PBB, New York (ANTARA) —
Dewan Hak Asasi Manusia Perserikatan Bangsa-Bangsa (PBB), Kamis, memutuskan memperpanjang mandat mantan Jaksa Agung Indonesia, Marzuki Darusman, sebagai Pelapor Khusus PBB untuk Situasi HAM di Korea Utara selama satu tahun ke depan.
Pada saat yang sama, Dewan beranggotakan 47 negara itu meminta Pemerintah Korut agar memberikan akses kepada Marzuki untuk mengunjungi negara tersebut.
Menurut keterangan yang diumumkan Pusat Media PBB di New York, Kamis, keputusan perpanjangan mandat Marzuki itu tercantum dalam resolusi yang disahkan melalui pemungutan suara di markas Dewan HAM di Jenewa, Swiss.

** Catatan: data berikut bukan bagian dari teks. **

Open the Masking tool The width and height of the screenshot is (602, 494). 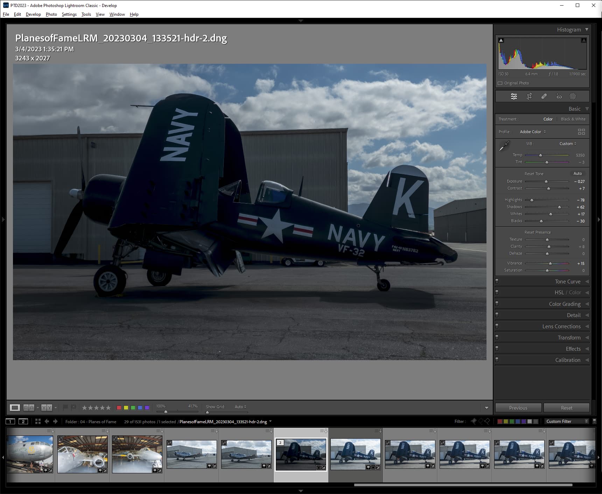click(x=573, y=96)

Resolusi disahkan setelah 30 negara menyatakan mendukung, tiga menolak (China, Rusia, Kuba), sementara 11 lainnya abstain.
Dalam resolusi, Dewan menyatakan sangat prihatin terhadap pelanggaran HAM yang terus terjadi secara luas dan sistematis di Korut.

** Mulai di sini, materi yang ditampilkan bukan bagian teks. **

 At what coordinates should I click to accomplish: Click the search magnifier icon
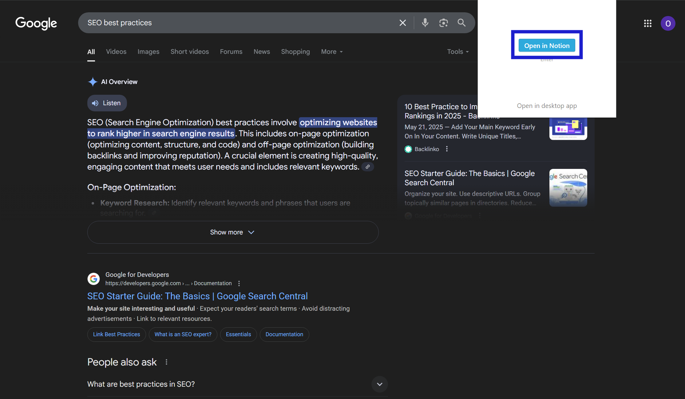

'Dewan mendesak Pemerintah Republik Rakyat Demokratik Korea untuk bekerja sama secara penuh dengan Pelapor Khusus serta memberikan akses kepadanya untuk datang (ke Korut) dan memberikan semua informasi yang diperlukan kepada Pelapor Khusus dalam menjalankan mandatnya,' demikian antara lain bunyi resolusi tersebut.
Marzuki Darusman mulai menjalankan mandat sebagai Pelapor Khusus tentang situasi HAM di Korut sejak 1 Agustus 2010.
Sejak mandat dikeluarkan oleh Komisi HAM PBB tahun 2004 bagi upaya untuk memantau dan melaporkan situasi hak asasi manusia di Korut, hingga kini Pemerintah Korut belum memberikan izin bagi para pelapor khusus untuk mengunjungi negaranya.
Demikian pula dengan permintaan untuk berkunjung yang diajukan Marzuki pada Oktober lalu, ditolak oleh Pemerintah Korut.
Kendati tidak mendapat akses ke Pyongyang, Marzuki terus menjalankan tugasnya mengumpulkan berbagai informasi, termasuk dengan mengunjungi dua negara tetangga Korut, yaitu Korea Selatan dan Jepang beberapa waktu lalu.
Resolusi Soal Iran
Sementara itu, pada hari yang sama Dewan HAM juga mengesahkan resolusi untuk menunjuk seorang pelapor khusus yang akan menilai situasi HAM di Iran.
Dewan menyatakan prihatin atas kurangnya kerjasama yang ditunjukkan Iran terhadap seruan Majelis Umum agar Tehran meningkatkan catatan hak asasi mereka.
Resolusi itu disahkan melalui pemungutan suara, dengan 22 negara mendukung, tujuh menolak dan 14 abstain.